Batubara, 15/4 (Antara) - Nelayan tradisonal di Batubara masih diresahkan kehadiran pukat trawl atau juga lazim disebut pukat gerandong. Sedikitnya 65 pasang pukat itu masih beroperasi di zona tangkap perairan Batubara.
"Selain itu masih ada pukat trawl hela satu yang jumlahnya ribuan. Kehadiran pukat pukat yang dilarang dalam Permen KKP No 2 Tahun 2015 itu tidak menyisakan apapun bagi nelayan tradisional," kata Ketua Himpunan Nelayan Seluruh Indonesia (HNSI) Batubara, Adi Alwi, Jumat (15/4), di kantor DPRD Batubara.
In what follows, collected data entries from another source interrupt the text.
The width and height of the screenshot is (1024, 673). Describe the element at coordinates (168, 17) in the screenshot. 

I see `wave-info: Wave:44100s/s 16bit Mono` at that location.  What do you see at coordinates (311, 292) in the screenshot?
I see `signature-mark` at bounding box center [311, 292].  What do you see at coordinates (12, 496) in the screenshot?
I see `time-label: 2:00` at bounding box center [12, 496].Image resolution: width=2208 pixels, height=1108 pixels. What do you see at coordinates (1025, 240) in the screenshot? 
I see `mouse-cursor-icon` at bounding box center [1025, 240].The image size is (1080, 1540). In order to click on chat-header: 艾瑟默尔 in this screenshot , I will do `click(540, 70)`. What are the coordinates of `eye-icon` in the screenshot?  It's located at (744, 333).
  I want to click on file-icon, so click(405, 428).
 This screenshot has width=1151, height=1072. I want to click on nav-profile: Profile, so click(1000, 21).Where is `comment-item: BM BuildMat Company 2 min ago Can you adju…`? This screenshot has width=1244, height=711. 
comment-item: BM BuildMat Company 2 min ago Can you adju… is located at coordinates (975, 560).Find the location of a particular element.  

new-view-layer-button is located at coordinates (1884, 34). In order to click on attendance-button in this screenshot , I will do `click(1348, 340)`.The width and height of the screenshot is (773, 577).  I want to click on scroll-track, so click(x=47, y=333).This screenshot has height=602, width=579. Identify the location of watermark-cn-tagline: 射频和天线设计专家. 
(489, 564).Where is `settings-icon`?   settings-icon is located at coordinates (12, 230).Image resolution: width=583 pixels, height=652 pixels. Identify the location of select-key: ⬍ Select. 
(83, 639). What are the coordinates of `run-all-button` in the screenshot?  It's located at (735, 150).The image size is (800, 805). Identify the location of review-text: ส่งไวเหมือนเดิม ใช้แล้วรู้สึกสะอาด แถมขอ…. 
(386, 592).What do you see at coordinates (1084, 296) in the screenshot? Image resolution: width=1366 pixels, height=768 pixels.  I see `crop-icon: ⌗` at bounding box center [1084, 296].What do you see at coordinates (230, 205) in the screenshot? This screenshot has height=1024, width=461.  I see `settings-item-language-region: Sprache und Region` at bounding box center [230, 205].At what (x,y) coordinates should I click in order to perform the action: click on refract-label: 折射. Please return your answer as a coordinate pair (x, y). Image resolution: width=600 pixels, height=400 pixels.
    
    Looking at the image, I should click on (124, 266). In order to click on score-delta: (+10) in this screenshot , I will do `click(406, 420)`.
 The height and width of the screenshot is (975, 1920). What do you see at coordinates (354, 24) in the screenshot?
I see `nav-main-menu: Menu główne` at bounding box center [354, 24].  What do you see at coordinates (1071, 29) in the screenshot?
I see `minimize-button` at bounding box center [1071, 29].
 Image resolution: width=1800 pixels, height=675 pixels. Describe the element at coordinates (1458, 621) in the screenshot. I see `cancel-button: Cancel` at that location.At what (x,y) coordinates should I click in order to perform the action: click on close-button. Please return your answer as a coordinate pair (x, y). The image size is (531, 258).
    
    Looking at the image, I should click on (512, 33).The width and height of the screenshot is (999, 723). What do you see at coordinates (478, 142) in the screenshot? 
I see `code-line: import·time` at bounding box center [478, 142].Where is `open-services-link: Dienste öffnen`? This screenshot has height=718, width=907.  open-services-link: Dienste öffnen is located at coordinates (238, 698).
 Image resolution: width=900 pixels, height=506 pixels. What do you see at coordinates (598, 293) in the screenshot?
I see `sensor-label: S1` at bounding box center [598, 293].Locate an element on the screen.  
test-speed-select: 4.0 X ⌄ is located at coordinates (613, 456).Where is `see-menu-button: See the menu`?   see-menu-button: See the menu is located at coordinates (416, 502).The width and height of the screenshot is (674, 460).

Melihat dampak pukat trawl yang sangat merugikan nelayan tradisional itu, HNSI kembali menemui Komisi B DPRD setempat. Mereka berharap, DPRD mengajak Eksekutif maupun pihak penegak hukum melakukan penertiban pukat gerandong itu.
"Kami juga tahu, dalam Permen KKP 02 Tahun 2015 itu tidak ada kewenangan daerah melakukan penertiban tapi dalam Permen itu jelas ada pelarangan menggunakan pukat trawl. Kemari agar DPRD yang membawa aspirasi para nelayan di Batubara ini," ujar Alwi.
Ketua Komisi B, Mhd Ali Hatta, tetap mendukung dan merespon tuntutan HNSI Batubara itu. Hasil pertemuan dengan HNSI, segera akan disampaikan kepada pimpinan DPRD agar ditindak lanjuti bersama eksekutif.
"Daerah Kabupaten/Kota tidak lagi memiliki kewenangan dalam penegakan hukum di laut seperti persoalan pukat trawl itu. Namun kita tetap dukung tuntutan HNSI karena jelas pukat-pukat itu dilarang," ujarnya.
Persoalan keresahan nelayan di Batubara itu, lanjut Ali, sudah mereka susul sampai ke propinsi. Hasilnya sudah disepakati membentuk satu forum yang akan melakukan penertiban pukat itu.
"Kurang lebih satu bulan lalu Komisi B berkoordinasi ke Dinas Kelautan Perikanan Sumut menyangkut persoalan ini. Respon mereka bagus dengan dibentuknya forum yang melibatkan eksekutif, legislatif, kepolisian, dan TNI Angkatan Laut. Menunggu saat yang tepat, razia pukat itu akan dilakukan," ungkap Ali Hatta.